### SOURCE DATA

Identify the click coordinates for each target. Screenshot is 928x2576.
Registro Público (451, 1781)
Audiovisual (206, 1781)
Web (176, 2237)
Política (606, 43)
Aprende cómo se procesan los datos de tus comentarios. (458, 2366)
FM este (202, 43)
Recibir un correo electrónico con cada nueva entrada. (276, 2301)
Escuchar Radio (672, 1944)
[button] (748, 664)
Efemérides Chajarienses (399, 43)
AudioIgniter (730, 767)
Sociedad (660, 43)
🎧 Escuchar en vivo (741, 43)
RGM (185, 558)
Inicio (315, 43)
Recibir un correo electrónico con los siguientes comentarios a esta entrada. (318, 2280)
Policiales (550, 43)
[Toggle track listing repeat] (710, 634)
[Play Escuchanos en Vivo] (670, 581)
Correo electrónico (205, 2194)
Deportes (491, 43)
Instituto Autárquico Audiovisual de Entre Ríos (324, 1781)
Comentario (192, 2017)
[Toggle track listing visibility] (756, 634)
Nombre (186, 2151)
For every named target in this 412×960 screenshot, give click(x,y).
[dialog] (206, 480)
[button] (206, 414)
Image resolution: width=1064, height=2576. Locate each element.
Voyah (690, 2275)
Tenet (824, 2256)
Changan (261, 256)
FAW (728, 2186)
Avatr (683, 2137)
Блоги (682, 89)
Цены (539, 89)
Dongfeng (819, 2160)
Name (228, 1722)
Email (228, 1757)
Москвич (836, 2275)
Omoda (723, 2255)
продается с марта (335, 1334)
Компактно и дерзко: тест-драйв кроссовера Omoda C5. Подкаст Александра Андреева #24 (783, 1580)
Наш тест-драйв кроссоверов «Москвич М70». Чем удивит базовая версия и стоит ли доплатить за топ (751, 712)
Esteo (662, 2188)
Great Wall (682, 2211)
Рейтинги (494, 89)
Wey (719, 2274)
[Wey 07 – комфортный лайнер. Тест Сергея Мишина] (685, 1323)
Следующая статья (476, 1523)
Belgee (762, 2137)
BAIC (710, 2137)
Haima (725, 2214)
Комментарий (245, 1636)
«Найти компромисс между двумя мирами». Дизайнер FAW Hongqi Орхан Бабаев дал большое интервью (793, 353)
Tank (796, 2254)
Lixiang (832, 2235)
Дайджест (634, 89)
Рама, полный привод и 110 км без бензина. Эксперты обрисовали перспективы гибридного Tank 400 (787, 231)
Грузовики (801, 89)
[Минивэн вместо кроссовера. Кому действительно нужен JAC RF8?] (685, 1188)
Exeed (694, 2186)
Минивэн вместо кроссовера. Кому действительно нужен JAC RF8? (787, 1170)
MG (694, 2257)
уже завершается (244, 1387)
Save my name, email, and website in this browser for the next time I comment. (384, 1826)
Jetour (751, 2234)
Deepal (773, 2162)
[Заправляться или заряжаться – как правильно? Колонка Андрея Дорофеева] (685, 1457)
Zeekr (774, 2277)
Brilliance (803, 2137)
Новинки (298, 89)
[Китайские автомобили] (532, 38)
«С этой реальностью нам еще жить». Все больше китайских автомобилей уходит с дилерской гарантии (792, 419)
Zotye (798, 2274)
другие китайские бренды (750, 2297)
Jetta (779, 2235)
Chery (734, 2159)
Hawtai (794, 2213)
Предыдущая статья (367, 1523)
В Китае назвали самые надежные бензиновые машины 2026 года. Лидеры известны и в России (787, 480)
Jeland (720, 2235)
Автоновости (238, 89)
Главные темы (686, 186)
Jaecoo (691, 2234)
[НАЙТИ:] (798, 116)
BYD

### TASK
Please copy, exactly and with nothing else, the lines above beginning at the line that has "Nombre (186, 2151)" and ending with the line that has "Предыдущая статья (367, 1523)".

### TASK RESPONSE
Nombre (186, 2151)
For every named target in this 412×960 screenshot, give click(x,y).
[dialog] (206, 480)
[button] (206, 414)
Image resolution: width=1064, height=2576. Locate each element.
Voyah (690, 2275)
Tenet (824, 2256)
Changan (261, 256)
FAW (728, 2186)
Avatr (683, 2137)
Блоги (682, 89)
Цены (539, 89)
Dongfeng (819, 2160)
Name (228, 1722)
Email (228, 1757)
Москвич (836, 2275)
Omoda (723, 2255)
продается с марта (335, 1334)
Компактно и дерзко: тест-драйв кроссовера Omoda C5. Подкаст Александра Андреева #24 (783, 1580)
Наш тест-драйв кроссоверов «Москвич М70». Чем удивит базовая версия и стоит ли доплатить за топ (751, 712)
Esteo (662, 2188)
Great Wall (682, 2211)
Рейтинги (494, 89)
Wey (719, 2274)
[Wey 07 – комфортный лайнер. Тест Сергея Мишина] (685, 1323)
Следующая статья (476, 1523)
Belgee (762, 2137)
BAIC (710, 2137)
Haima (725, 2214)
Комментарий (245, 1636)
«Найти компромисс между двумя мирами». Дизайнер FAW Hongqi Орхан Бабаев дал большое интервью (793, 353)
Tank (796, 2254)
Lixiang (832, 2235)
Дайджест (634, 89)
Рама, полный привод и 110 км без бензина. Эксперты обрисовали перспективы гибридного Tank 400 (787, 231)
Грузовики (801, 89)
[Минивэн вместо кроссовера. Кому действительно нужен JAC RF8?] (685, 1188)
Exeed (694, 2186)
Минивэн вместо кроссовера. Кому действительно нужен JAC RF8? (787, 1170)
MG (694, 2257)
уже завершается (244, 1387)
Save my name, email, and website in this browser for the next time I comment. (384, 1826)
Jetour (751, 2234)
Deepal (773, 2162)
[Заправляться или заряжаться – как правильно? Колонка Андрея Дорофеева] (685, 1457)
Zeekr (774, 2277)
Brilliance (803, 2137)
Новинки (298, 89)
[Китайские автомобили] (532, 38)
«С этой реальностью нам еще жить». Все больше китайских автомобилей уходит с дилерской гарантии (792, 419)
Zotye (798, 2274)
другие китайские бренды (750, 2297)
Jetta (779, 2235)
Chery (734, 2159)
Hawtai (794, 2213)
Предыдущая статья (367, 1523)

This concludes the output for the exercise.